The invention provides an implement which has particularly flexible usability and can be loaded to a high degree. In particular the implement according to the invention is suitable to be used in the demolition of houses in virtue of the fact that the implement is adapted to selectively remove structural parts from the house, for instance a stone wall, a wooden floor, a steel beam, etc.

It will be clear to a skilled person that it is possible to vary or modify the embodiment of the implement according to the invention as described above without departing from the invention or the scope of its protection. Thus, for instance, the cylindrical shaft need not be solid, and the selected dimensions of the cylindrical shaft and the mutual axial distance between the bearings can be adjusted to the intended operational purpose of the implement. Also, the means for rotating the first rotation member relatively to the second rotation member need not be hydraulic control means such as a piston/cylinder combination, but may also be an electric motor/gearwheel combination.

Claims

1. An implement, comprising: a support member; at least one gripping member pivotally mounted on said support member; and rotation means comprising a first rotation member mounted on said support member and a second rotation member, which members are rotatable relatively to each other; said second rotation member comprising a fastening member for mounting said second rotation member on a control arm so as to permit controlled pivotal movement of the second rotation member and the control arm relative to each other about a first pivot pin extending perpendicularly to the axis of rotation; there being further provided means for rotating said first and said second rotation member relatively to each other; characterized by a cylindrical shaft extending through said support member in force-transmitting engagement with said support member on the side of said support member proximal to the grip opening and on the side of the support member remote from the grip opening, and comprising at least two axially spaced rotation bearings for the rotatable coupling with a corresponding rotation member.

2. An implement according to claim 1, characterized in that the cylindrical shaft is fixedly mounted on the support member..

3. An implement according to claim 1, characterized in that the cylindrical shaft is part of the second rotation member, and that said at least two bearings are disposed on the side of the support member proximal to the grip opening and on the side of the support member remote from the grip opening, respectively.

4. A gripping implement according to at least one of claims 1-3, characterized in that the cylindrical shaft is solid.
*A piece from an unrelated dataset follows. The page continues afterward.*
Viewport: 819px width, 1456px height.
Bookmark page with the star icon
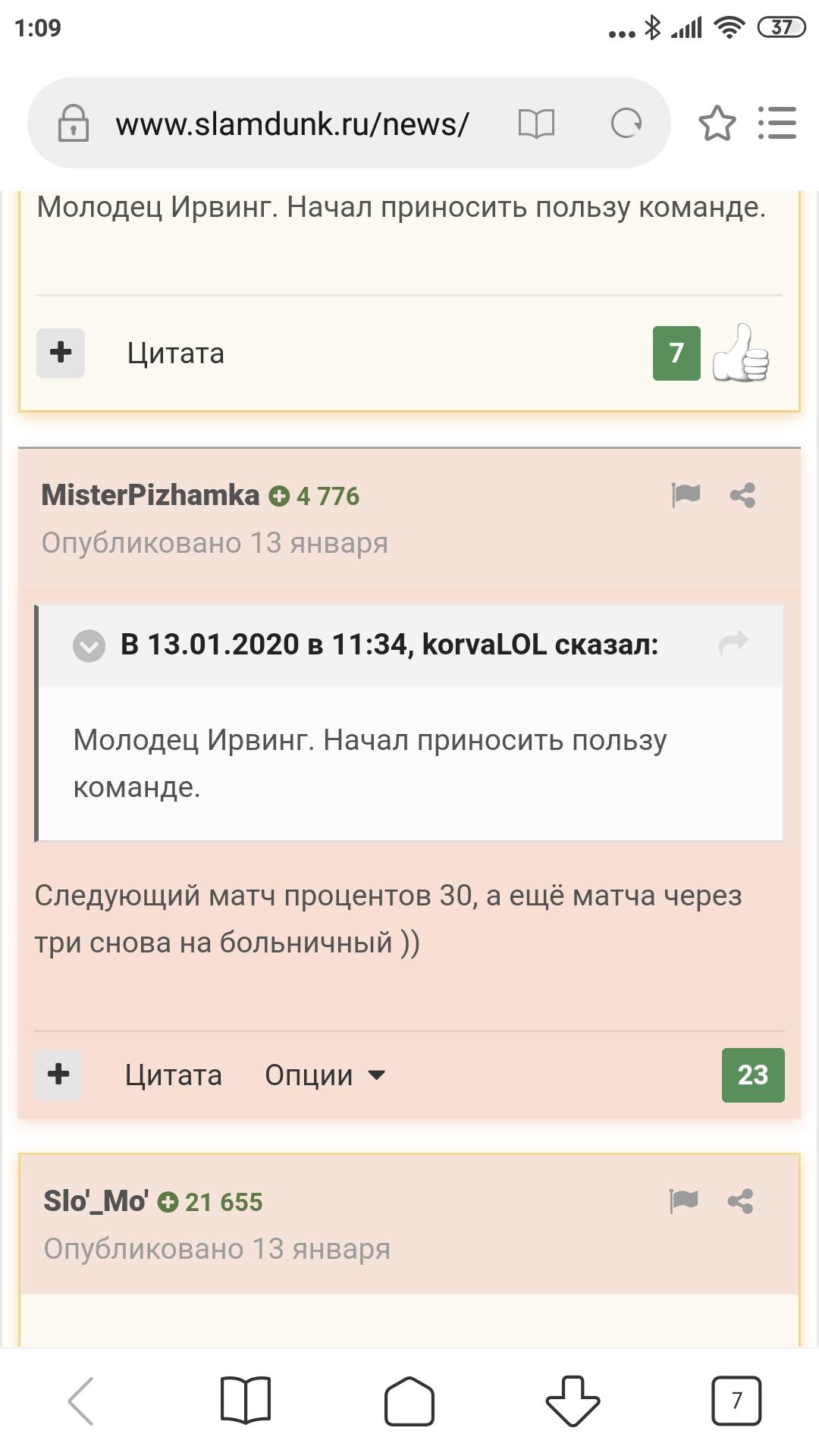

5. A gripping implement according to at least one of claims 1-4, characterized in that the second rotation member comprises coupling means on the side remote from the cylindrical shaft, for coupling with the control arm and for coupling with pivot drive means, said coupling means being substantially in alignment with the axis of rotation.
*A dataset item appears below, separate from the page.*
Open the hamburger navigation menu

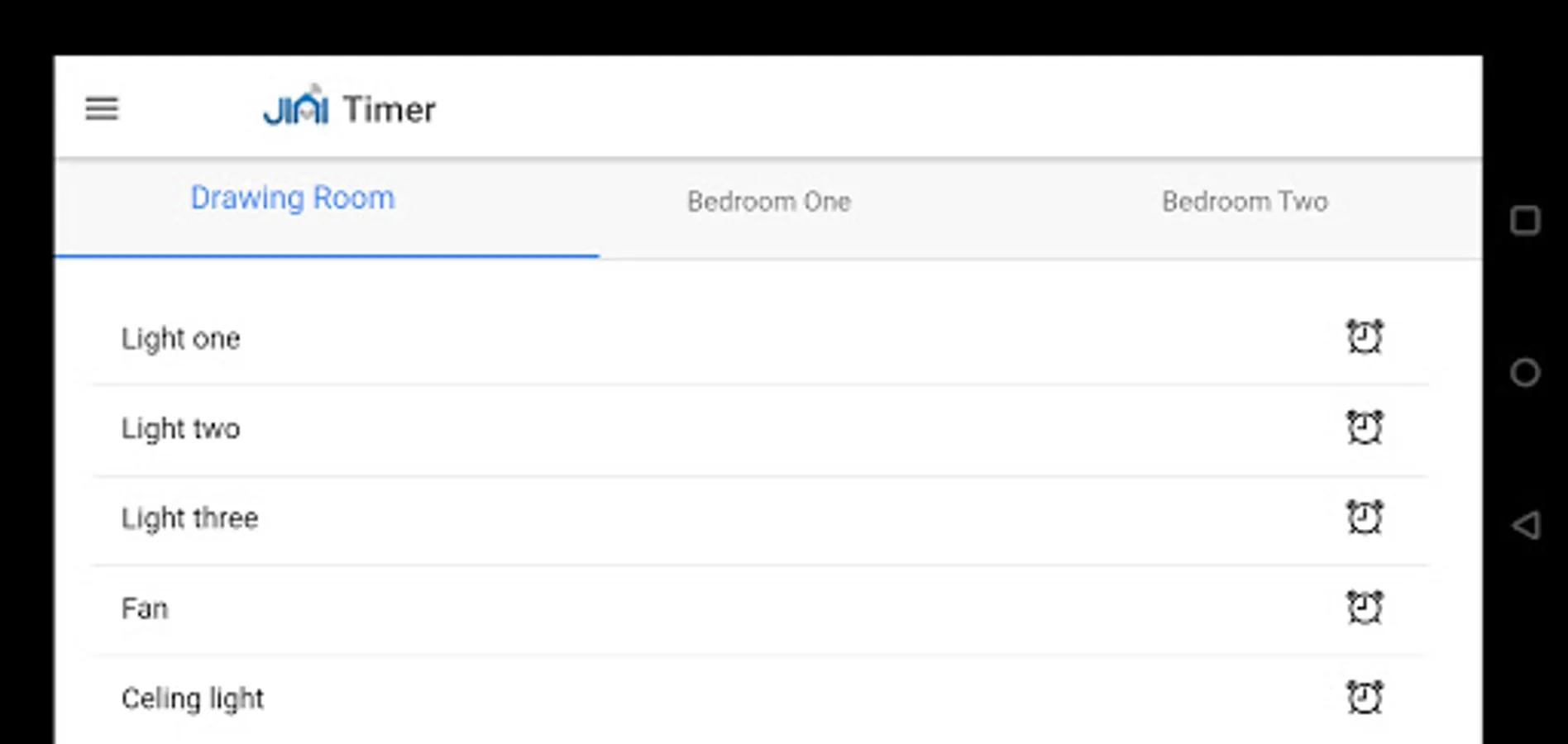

6. A gripping implement according to at least one of claims 1-5, characterized in that the rotation members are detachable so as to provide a quick-connect coupling system.
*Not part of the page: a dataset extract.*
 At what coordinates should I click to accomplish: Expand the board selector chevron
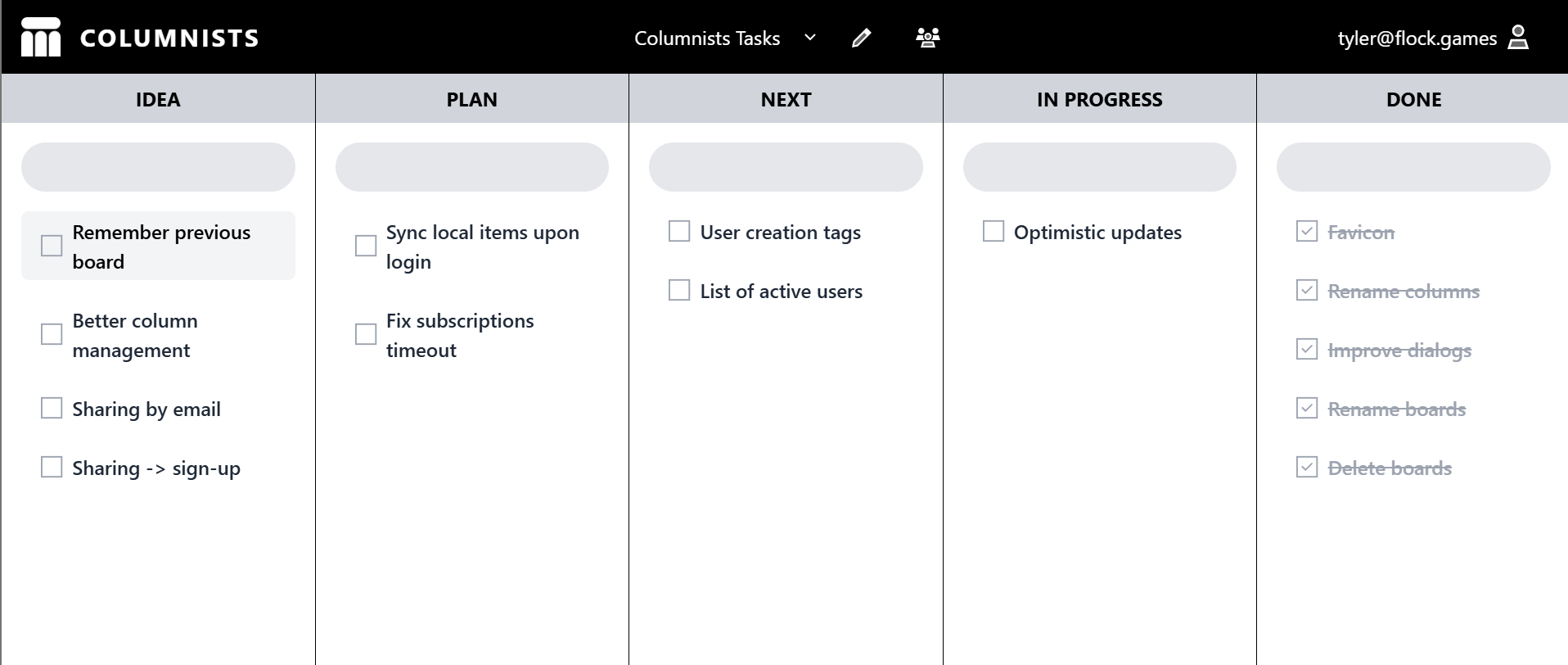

7. A gripping implement according to at least one of claims 1-6, comprising an operable control apparatus for the controlled rotation of the gripping implement relative to the control arm, characterized in that the control apparatus can be operated in an operative free-running condition where the rotation members of the rotation means can rotate freely relatively to each other.

8. A combination of a support member and a first rotation member mounted on said support member, suitable for use in an implement according to at least one of claims 1-7.